» WHAT IS REQUIRED
Please return every line in the following data that includes the string "computer".
===============
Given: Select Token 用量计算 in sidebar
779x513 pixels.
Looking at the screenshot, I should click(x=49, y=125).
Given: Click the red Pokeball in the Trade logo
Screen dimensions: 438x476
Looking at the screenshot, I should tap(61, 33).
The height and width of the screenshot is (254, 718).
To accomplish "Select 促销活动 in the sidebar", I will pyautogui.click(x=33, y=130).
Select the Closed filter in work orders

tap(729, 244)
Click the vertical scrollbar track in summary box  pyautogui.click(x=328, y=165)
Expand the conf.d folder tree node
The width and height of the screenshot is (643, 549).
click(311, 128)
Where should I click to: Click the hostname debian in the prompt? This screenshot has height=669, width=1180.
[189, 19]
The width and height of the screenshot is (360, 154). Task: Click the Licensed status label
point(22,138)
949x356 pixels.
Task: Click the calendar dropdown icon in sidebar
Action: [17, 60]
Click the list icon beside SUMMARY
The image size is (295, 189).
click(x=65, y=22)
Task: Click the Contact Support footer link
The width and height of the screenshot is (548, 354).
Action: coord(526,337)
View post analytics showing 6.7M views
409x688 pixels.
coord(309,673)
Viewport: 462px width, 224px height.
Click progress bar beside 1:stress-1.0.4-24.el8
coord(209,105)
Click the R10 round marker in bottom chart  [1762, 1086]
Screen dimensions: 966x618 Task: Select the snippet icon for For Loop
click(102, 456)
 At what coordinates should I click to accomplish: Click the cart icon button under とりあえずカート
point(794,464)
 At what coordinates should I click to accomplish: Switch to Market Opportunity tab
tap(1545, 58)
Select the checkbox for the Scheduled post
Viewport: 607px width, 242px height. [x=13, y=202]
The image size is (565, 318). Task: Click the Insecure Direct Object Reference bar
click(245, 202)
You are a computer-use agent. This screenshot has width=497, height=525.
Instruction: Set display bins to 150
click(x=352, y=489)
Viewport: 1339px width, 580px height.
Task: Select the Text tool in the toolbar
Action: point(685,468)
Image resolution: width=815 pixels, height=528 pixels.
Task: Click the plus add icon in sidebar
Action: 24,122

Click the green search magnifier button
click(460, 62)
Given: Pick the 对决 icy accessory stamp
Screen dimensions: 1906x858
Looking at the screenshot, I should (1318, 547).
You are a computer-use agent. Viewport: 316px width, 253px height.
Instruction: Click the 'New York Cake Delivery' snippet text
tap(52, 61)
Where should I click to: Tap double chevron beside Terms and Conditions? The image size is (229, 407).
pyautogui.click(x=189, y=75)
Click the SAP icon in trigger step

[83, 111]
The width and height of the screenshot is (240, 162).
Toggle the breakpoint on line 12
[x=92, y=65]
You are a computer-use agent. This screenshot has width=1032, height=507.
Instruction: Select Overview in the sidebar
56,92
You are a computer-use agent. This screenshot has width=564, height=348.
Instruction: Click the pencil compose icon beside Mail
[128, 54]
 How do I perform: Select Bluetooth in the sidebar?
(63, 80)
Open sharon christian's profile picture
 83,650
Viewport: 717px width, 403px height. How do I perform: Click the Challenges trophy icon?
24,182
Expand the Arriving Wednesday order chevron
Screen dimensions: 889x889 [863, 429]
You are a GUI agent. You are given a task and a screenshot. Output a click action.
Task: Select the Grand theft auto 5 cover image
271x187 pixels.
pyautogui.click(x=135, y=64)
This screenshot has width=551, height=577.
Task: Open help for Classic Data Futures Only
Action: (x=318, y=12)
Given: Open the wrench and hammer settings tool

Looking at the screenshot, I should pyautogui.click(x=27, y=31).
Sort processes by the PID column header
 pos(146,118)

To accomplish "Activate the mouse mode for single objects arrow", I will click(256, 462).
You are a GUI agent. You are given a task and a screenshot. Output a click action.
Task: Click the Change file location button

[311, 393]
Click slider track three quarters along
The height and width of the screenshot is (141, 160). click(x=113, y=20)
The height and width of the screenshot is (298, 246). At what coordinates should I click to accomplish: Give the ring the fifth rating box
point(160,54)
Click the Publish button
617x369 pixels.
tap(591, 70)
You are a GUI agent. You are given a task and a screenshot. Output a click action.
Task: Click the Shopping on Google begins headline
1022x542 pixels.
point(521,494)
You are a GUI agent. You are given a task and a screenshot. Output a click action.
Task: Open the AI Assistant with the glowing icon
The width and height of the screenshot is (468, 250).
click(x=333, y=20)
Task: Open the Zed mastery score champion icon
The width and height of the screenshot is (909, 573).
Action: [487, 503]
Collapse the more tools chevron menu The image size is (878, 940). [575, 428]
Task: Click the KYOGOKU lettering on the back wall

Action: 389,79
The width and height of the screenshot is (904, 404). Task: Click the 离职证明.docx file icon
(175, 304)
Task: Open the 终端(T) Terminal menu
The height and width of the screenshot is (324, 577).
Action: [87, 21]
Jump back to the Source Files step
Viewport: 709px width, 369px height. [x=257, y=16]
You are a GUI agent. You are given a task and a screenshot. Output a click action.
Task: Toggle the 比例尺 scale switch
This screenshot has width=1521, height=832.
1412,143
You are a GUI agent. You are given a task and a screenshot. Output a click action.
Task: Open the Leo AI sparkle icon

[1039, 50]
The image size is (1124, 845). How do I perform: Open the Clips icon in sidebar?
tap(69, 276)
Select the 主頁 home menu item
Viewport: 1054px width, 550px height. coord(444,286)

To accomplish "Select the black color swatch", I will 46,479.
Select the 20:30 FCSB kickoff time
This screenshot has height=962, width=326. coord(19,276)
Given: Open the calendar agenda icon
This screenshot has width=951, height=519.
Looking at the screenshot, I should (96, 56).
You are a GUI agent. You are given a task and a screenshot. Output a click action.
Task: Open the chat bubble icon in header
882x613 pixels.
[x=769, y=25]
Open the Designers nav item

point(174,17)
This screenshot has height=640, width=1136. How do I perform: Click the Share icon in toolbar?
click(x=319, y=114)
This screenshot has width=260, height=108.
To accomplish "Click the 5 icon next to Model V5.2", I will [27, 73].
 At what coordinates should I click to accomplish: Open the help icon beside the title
===============
» SOLUTION TO THIS EXERCISE
You are a computer-use agent. This screenshot has width=497, height=525.
You are a computer-use agent. Viewport: 316px width, 253px height.
You are a computer-use agent. This screenshot has width=1032, height=507.
You are a computer-use agent. This screenshot has width=564, height=348.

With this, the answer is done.